If Microsoft want to get rid of IE6, they’ve got to go local
A software developer actively discouraging people from using their software is a rare thing, but this is exactly what Microsoft are doing with their new “Moving the world off Internet Explorer 6” campaign.
Well… in fairness it isn’t like they’ve just decided to get all culpable on us… rather this is part of a neatly viral campaign to get people switched on to IE9 by targeting web designers and developers. Presumably they thought having four variants of their browser kicking about in the wild could lead to confusion. Nevertheless the tone of the campaign is endearingly disarming, with the company even going as far as issuing tongue-in-cheek apologies at developer conferences.
The Internet Explorer 6 Countdown site claims it is “dedicated to watching Internet Explorer 6 usage drop to less than 1% worldwide”. So is that something a campaign like this can realistically achieve? Or is it just an attempt to win back some goodwill in the web community?

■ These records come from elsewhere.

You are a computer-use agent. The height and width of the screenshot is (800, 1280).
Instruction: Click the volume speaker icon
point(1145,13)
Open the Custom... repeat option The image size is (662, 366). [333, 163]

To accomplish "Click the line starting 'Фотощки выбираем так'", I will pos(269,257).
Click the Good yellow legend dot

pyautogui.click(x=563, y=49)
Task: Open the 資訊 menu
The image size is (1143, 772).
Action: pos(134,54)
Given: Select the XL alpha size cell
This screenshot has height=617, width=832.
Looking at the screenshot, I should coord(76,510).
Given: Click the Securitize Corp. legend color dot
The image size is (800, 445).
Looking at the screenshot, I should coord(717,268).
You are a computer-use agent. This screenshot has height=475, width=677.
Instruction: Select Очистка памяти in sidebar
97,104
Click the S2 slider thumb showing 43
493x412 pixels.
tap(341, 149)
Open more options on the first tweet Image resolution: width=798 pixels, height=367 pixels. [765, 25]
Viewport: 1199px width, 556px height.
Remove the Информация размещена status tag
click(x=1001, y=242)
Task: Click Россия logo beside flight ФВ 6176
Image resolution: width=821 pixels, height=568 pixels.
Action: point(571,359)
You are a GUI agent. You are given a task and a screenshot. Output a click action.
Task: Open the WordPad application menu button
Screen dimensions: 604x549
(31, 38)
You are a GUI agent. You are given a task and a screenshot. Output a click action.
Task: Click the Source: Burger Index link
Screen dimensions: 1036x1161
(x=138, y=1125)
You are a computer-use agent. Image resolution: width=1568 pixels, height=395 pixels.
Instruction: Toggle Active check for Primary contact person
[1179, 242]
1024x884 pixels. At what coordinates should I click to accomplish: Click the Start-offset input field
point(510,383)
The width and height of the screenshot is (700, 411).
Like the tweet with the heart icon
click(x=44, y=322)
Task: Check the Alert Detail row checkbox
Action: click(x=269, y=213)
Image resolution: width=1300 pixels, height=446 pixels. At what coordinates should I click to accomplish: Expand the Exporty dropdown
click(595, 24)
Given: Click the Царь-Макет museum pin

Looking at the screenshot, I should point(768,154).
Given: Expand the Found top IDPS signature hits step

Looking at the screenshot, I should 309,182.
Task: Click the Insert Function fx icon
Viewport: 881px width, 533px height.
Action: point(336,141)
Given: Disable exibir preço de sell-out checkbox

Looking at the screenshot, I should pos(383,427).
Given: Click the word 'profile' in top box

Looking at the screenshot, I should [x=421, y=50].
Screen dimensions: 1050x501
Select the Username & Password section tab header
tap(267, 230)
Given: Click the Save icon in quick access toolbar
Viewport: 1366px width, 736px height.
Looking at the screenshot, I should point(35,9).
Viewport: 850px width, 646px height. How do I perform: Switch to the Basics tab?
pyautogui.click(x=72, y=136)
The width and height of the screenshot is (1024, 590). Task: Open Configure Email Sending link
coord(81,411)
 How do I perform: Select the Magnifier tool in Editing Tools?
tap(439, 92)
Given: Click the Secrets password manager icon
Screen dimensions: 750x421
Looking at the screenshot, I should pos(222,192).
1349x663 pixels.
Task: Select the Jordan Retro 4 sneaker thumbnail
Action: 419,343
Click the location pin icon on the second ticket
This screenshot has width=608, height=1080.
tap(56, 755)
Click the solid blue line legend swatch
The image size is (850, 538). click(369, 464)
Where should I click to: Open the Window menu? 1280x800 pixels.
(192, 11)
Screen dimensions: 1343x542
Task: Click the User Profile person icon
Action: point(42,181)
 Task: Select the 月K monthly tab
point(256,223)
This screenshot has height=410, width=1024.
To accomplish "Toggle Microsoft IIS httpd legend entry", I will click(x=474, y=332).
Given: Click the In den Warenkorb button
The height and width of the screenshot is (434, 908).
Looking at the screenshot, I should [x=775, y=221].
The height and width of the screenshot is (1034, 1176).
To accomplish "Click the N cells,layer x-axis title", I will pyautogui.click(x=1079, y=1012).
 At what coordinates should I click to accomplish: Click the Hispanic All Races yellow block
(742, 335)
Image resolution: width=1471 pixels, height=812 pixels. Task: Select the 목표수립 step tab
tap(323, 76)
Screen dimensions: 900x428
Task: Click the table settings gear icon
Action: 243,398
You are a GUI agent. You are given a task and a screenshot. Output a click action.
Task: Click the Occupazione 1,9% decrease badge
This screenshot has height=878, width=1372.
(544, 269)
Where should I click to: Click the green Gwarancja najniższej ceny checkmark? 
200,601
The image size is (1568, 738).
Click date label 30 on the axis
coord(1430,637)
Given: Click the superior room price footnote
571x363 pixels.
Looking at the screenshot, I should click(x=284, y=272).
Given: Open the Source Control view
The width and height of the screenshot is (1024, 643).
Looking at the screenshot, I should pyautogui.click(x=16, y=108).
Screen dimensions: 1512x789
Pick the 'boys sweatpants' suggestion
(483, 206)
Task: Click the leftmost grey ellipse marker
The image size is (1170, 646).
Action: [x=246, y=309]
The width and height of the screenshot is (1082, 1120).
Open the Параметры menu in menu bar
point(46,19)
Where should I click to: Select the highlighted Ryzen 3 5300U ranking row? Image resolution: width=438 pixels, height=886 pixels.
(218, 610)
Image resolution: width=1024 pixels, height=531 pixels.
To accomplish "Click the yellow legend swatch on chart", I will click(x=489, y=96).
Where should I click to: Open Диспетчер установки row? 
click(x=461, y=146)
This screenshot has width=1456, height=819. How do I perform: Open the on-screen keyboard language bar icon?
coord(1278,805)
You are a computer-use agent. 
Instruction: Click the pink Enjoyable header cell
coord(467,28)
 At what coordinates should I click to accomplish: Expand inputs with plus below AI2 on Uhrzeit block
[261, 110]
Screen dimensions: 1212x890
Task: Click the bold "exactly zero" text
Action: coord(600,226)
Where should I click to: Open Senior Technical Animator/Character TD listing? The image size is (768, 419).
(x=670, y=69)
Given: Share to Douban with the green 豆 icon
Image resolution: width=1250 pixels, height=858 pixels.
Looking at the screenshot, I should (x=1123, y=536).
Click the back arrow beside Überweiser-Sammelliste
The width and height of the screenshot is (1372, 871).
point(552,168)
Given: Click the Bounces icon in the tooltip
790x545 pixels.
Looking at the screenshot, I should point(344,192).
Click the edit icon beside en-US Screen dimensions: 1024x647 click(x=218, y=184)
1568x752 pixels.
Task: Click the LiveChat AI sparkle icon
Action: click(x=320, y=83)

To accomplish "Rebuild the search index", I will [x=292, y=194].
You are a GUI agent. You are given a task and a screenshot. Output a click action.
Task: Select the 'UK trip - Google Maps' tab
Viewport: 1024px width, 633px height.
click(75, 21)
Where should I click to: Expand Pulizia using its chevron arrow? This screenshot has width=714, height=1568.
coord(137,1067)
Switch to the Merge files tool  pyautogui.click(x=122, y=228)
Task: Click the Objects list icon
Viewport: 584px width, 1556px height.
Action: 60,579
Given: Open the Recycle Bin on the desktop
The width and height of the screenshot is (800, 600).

At first glance the stats displayed on the site all seem very compelling. The UK, the rest of Europe, Australia, NZ and the US all seem to be within arm’s reach of the goal, which means the end of IE6 is surely on the horizon. Except of course for those orange and yellow-tagged countries. Those orange and yellow-tagged countries that according to the worldwide share figures account for… er… well over half of the current IE6 users out there. Which means that Microsoft’s campaign is basically preaching to the converted. Specifically, the western, predominantly English-speaking converted.
In fact, if our rather wonky maths is correct (and given that we’re web developers and not statisticians there may be some scope for error!), and assuming the rate of usage decline is consistent with previous years, it seems that the IE6Countdown site will need to be going for at least the next three years before Microsoft even get close to that goal, thanks to the weighting from the Eastern regions.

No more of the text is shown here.